The other problem, and it's not so much a problem as it is a notable change, is the tempo at which Clemson has been playing this season. Last season Clemson played at an adjusted (for competition) tempo of 60.6 possessions per game. The year before, this was up a little at 62.6. This year it has jumped to 64.5. With the 30 second shot clock possibly coming to college basketball in the next few years (Wake Forest was trialing it in their exhibition this season), I don't have a huge problem with this, but if it is in any way causing turnovers then I prefer the slow tempo. Clemson possessions averaged 20.1 seconds last year and now they average 18.2 seconds.

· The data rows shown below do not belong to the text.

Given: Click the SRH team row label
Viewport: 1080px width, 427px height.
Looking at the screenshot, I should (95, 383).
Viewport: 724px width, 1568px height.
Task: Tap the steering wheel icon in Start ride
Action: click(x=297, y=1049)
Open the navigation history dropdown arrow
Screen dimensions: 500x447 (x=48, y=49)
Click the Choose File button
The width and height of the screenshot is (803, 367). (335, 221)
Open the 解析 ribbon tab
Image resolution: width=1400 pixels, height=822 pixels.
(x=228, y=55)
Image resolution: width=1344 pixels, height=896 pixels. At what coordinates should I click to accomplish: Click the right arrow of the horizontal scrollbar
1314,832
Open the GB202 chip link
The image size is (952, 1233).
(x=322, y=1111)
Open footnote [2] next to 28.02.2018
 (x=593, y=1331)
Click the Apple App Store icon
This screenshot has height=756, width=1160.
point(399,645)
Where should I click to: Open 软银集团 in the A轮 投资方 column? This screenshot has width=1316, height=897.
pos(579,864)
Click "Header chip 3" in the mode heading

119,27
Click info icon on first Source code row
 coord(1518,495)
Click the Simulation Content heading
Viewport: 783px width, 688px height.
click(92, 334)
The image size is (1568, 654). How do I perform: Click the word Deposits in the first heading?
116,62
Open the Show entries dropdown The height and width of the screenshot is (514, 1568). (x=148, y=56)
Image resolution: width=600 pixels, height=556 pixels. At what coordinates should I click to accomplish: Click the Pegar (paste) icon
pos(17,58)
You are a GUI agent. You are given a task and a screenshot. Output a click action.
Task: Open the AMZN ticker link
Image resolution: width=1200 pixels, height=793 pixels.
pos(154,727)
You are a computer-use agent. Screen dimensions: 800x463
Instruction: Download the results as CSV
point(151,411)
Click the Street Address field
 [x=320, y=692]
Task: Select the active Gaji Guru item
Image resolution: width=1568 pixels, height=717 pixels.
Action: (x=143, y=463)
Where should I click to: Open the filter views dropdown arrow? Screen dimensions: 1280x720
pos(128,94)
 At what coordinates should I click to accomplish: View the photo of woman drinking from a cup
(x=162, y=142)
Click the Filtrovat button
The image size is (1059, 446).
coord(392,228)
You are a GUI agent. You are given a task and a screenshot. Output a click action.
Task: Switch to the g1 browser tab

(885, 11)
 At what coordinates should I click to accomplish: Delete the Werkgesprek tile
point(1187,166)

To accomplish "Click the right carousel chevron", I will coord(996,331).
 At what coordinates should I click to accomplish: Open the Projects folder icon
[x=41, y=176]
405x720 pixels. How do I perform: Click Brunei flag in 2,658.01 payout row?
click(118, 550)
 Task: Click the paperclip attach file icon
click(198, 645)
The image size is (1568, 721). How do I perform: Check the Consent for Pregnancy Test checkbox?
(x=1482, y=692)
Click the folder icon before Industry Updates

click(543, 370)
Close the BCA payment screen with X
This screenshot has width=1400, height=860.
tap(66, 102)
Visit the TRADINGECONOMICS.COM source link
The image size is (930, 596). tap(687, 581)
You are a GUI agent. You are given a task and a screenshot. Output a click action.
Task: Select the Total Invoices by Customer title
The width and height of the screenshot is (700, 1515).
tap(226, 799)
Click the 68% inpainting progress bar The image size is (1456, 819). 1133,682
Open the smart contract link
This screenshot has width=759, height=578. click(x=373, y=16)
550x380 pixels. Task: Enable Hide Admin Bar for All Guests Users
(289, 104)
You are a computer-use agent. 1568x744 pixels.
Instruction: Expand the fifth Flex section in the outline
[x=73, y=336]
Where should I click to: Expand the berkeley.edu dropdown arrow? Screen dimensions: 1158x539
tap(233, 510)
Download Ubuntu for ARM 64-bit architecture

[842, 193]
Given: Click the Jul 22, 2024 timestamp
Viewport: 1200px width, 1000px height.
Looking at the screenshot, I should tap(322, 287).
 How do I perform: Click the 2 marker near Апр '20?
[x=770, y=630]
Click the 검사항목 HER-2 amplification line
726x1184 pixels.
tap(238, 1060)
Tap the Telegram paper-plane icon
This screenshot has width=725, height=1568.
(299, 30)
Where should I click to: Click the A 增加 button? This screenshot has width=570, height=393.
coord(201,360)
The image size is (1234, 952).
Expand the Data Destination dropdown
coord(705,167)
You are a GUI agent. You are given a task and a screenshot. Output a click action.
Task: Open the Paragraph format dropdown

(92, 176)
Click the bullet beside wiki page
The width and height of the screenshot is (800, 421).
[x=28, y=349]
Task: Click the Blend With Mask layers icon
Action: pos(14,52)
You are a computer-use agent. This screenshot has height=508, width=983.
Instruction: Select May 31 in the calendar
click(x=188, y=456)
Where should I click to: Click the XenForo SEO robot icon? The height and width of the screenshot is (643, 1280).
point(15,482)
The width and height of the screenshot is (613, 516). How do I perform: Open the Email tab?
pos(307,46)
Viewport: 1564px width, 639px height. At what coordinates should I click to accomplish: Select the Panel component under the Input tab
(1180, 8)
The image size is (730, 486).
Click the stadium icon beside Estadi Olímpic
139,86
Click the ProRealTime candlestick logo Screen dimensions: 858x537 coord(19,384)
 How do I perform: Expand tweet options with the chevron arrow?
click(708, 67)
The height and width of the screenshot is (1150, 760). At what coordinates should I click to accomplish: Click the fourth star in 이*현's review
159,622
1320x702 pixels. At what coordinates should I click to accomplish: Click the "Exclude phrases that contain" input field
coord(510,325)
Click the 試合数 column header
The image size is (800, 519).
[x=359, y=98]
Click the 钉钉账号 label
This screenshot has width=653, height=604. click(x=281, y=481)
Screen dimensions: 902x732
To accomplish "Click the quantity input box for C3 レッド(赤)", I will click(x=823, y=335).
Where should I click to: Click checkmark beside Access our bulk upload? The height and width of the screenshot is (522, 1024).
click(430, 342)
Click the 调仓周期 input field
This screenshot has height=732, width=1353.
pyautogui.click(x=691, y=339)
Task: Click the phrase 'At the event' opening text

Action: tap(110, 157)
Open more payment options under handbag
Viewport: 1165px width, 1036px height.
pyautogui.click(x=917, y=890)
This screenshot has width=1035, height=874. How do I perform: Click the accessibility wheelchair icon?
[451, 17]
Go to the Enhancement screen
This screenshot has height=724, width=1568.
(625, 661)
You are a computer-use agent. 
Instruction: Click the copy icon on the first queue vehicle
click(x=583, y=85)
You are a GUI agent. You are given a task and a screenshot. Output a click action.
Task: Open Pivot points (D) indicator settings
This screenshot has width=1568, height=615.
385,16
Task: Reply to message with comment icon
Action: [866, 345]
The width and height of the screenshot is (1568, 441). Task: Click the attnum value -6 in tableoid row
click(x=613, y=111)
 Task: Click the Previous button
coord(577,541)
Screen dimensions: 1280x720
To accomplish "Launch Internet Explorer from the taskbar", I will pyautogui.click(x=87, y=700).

Finally and most dramatically the defense has gone from outstanding to average. Last season opponents earned 0.95 points per possession, but this year that number has increased to 0.969. Again, remember we're talking about a team that has yet to play Syracuse, UNC, and the other big dogs in the ACC and comparing their numbers to a team that went head-to-head with ACC team 20 times. A big part of the regression may be the three-point defense. Last season Clemson had the nation's best 3P% Defense allowing opponents to shoot just 28.5, but that number has ballooned to a much more average 32.8 this year. Part of this is surely that last year's opponents missed more open shots, but Clemson is also allowing good looks from three as we saw against Rutgers.

Another problem has been the lack of help defense in the absence of K.J. McDaniels. This is simply something Coach Brownell needs to do a better job instructing his players on. Too many times Nnoko watches the ball handler beat his man and attack the basket without reacting, it's almost as if he is waiting for K.J. to come over from the weakside. Brownell will have to fix this.

When you're committing more turnovers and your opponents are making more threes you're going to be worse. It's that simple. Clemson doesn't force many turnovers. When they do, they should run it out looking for high percentage looks, but when that's not the case, they may be best served to continue to play slow as they did last year. The help defense must improve to get back to the level of defense last year's team relied upon.

If Nnoko can find last year's efficiency with this year's usage, and some of these other problems can be at least partially resolved, this team could still end up being that 9th or 10th team in the ACC as we predicted, but if they don't, we're looking at a 13th team in the ACC and an AD that gave out an unmerited big contract.